Limit eating out to a couple of days a week, and choose healthier options in restaurants. Also try to stick to a maximum of three small glasses of wine with your meal.
If it's difficult to spot a healthy choice, minimise calories by avoiding fried food, lots of cheese, mayonnaise and pies.
Here are a few suggestions on how to make healthier choices:
Avoid: pâté, mousses, goujons, plates of salami and other fatty meats, creamy soups.
Choose: broths, vegetable and fish soups, smoked salmon with wholegrain bread.
Salad is OK, but ask for the dressing on the side. Alternatively, fill up on breadsticks and wholegrain bread (no butter).
Avoid: foods with added fat, such as anything fried, breaded, crumbed or battered.
Choose: stir-fried, chargrilled, grilled, steamed or poached foods.
Avoid: fatty meats such as duck or goose, meat pies, burgers, sausages.
Choose: lean meat, game, poultry, fish.
Avoid: cream, oil and butter-based sauces, fondue.
Choose: wine, tomato or stock-based sauces, salsa.
Avoid: toppings such as salami, pepperoni, other fatty meats, cheese.

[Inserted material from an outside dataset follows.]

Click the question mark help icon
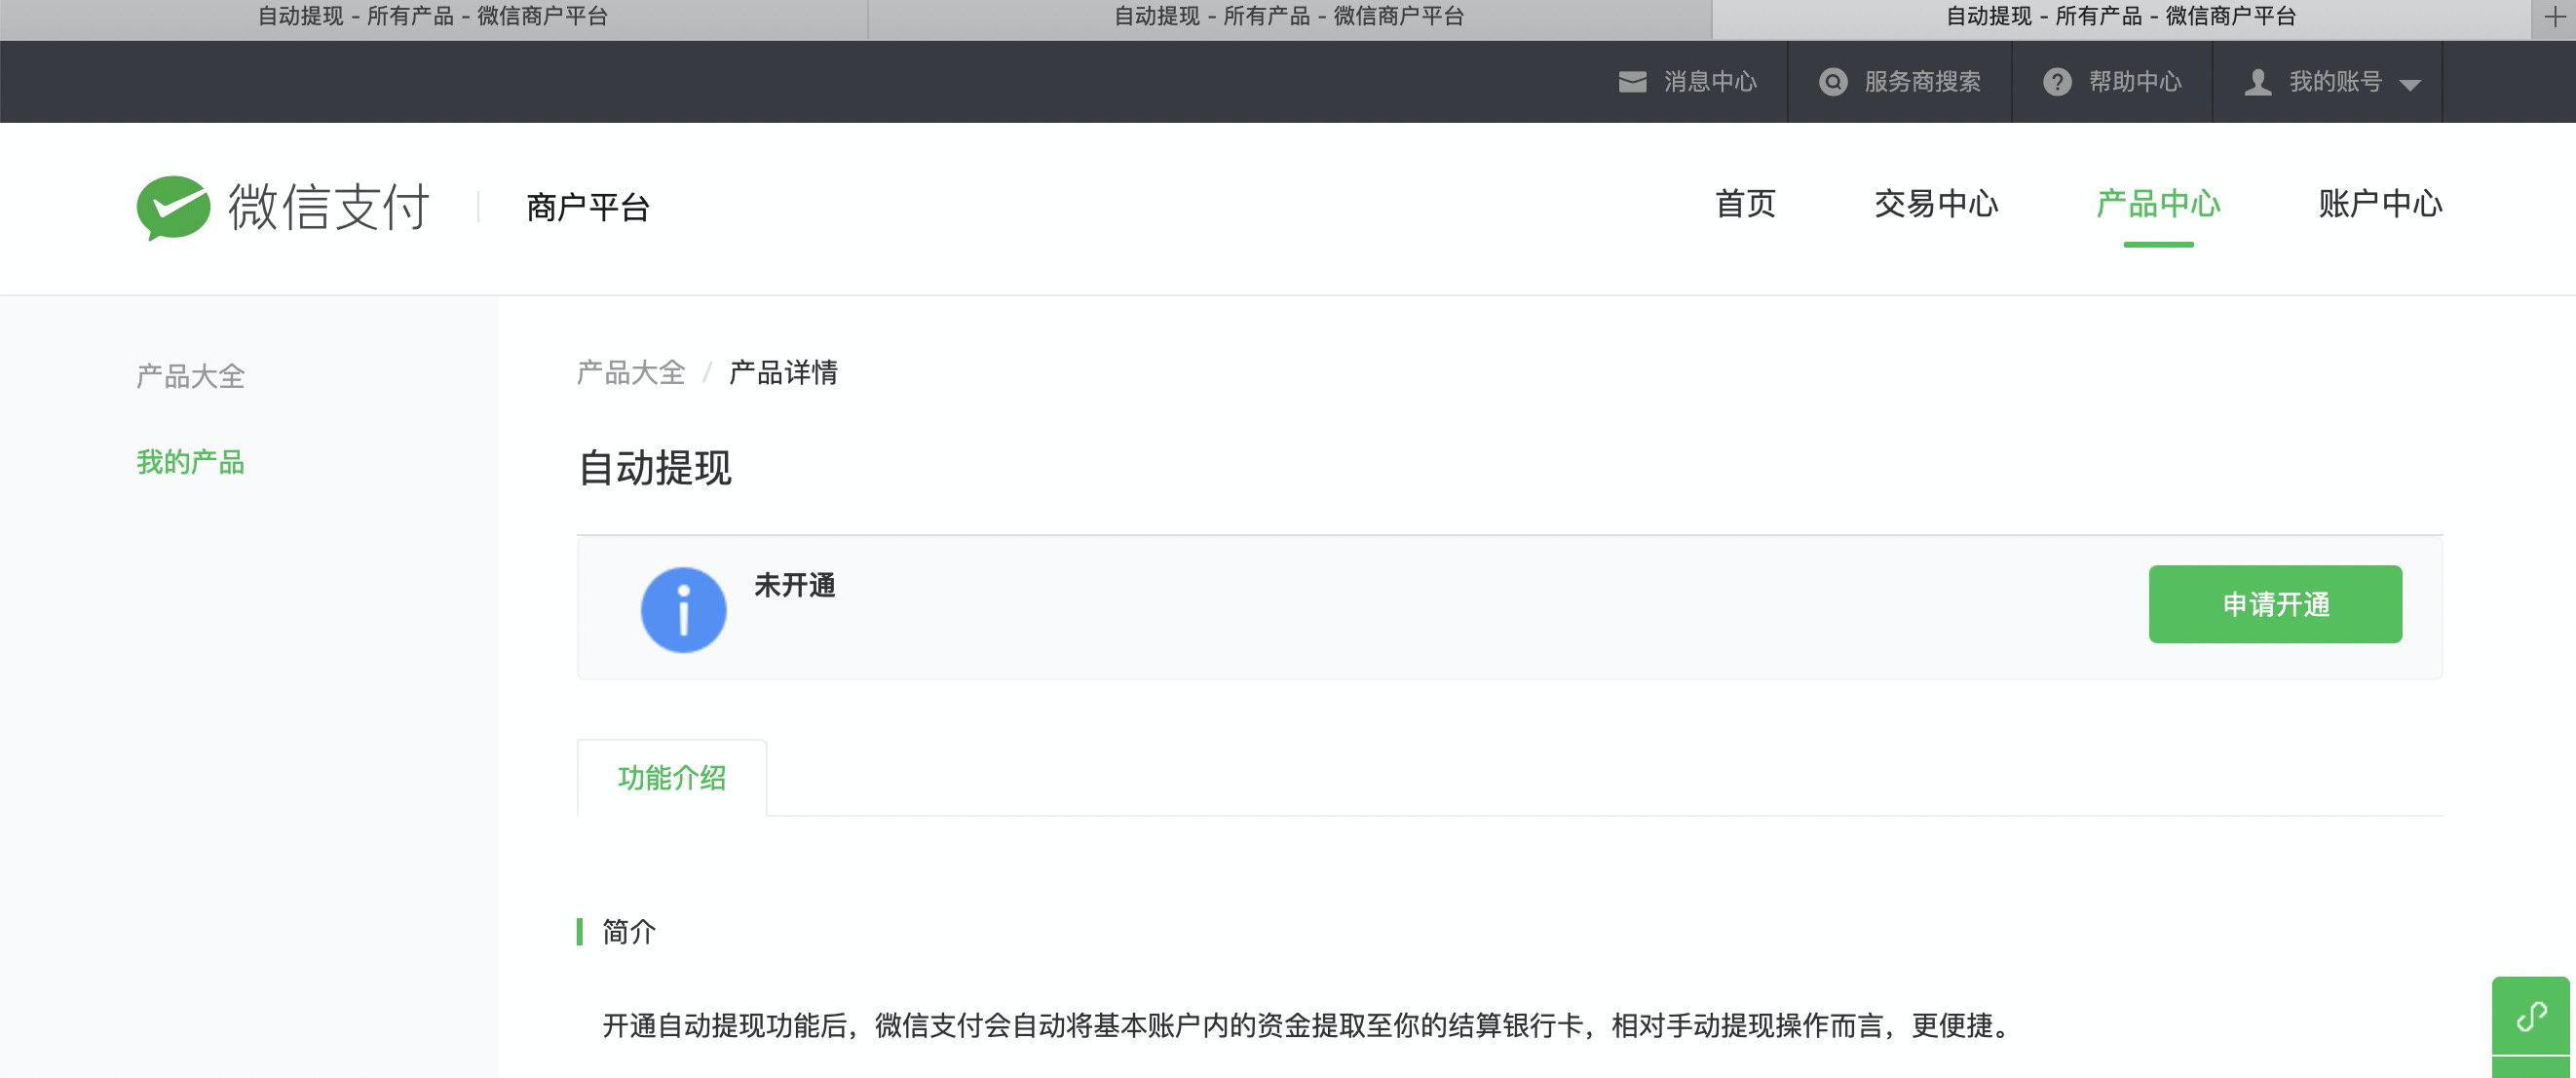 [x=2056, y=82]
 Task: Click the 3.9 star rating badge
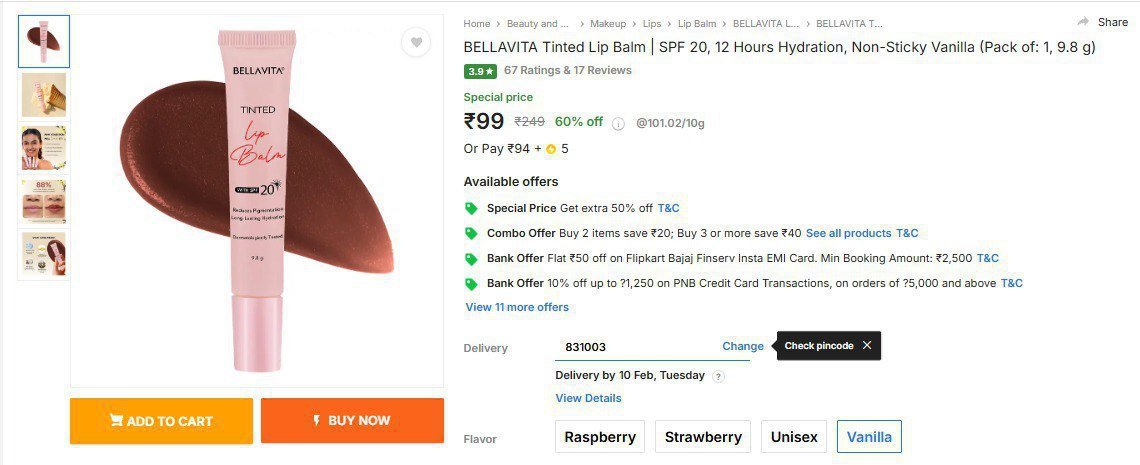[x=479, y=71]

Choose: vegetable and seafood toppings with extra vegetables and no cheese.
Avoid: pastries, cheesecake, soufflé, mousse, crème brûlée, crème caramel, trifle, ice cream.
Choose: sorbet, fresh fruit.
If healthy choices aren't available, cut off any extra fat and remove the batter. If you must have chips, choose thick-cut ones.
Successful slimmers aim to strike a balance between enjoyment and overeating by planning for an evening out. This applies to holidays and festive events, too.
The golden rules are:
Never go out to eat when you're starving. Always take the edge off your hunger with a healthy snack, such as a banana sandwich or crispbread with lean meat.
Never compensate for a slap-up meal by missing meals earlier in the day. Three regular meals a day will help your body to control excess hunger.
Decide trade-offs before you go out to eat. For example, have one glass of wine but miss dessert, or have a dessert but no starter.
Stick to two courses.
This week, you'll introduce another interval session and focus on strengthening your abdominal and back muscles.
Your aim this week is to convert another of your 30-minute walks into an interval session, in which you change pace every two minutes. Try not to do your two sessions on consecutive days and keep the three remaining 30-minute sessions at your steady conversation pace.
Your week could look like this:
|1 x 30-minute walk
||1 x 30-minute interval session
||1 x 30-minute walk
||1 x 30-minute interval session
||1 x 30-minute walk|
As your walking speed increases, don't increase the length of your stride.
Instead, step more quickly and focus on the part of the stride where your leg is behind your body, as this is what powers you forward.
Use your arms to help propel you along, but keep your shoulders relaxed.
Rate of perceived exertion
A good way to gauge the intensity of your walks, and specifically your interval training, is to use what is known as the rate of perceived exertion (RPE).
This is a scale of one to ten, where one represents sitting on the sofa doing nothing and ten is flat-out running.
For the comfortable-paced walking, you're looking for an RPE of around four; for the harder bouts, you should be closer to seven.
The Superman exercise
This exercise stretches and strengthens the back, improving core stability and toning the buttocks and backs of thighs.
Do it every other day this week.
Lie face down on the floor. Engage your core muscles and stretch your arms in front of you, keeping your shoulders away from your ears. Lift your head, right arm and left leg a few inches off the ground, lengthening your body from your toes to your fingertips. Make sure you keep your neck in line with your spine.
Hold for three seconds and lower.
Do ten repetitions in total, then rest for a minute and repeat with the other arm and leg.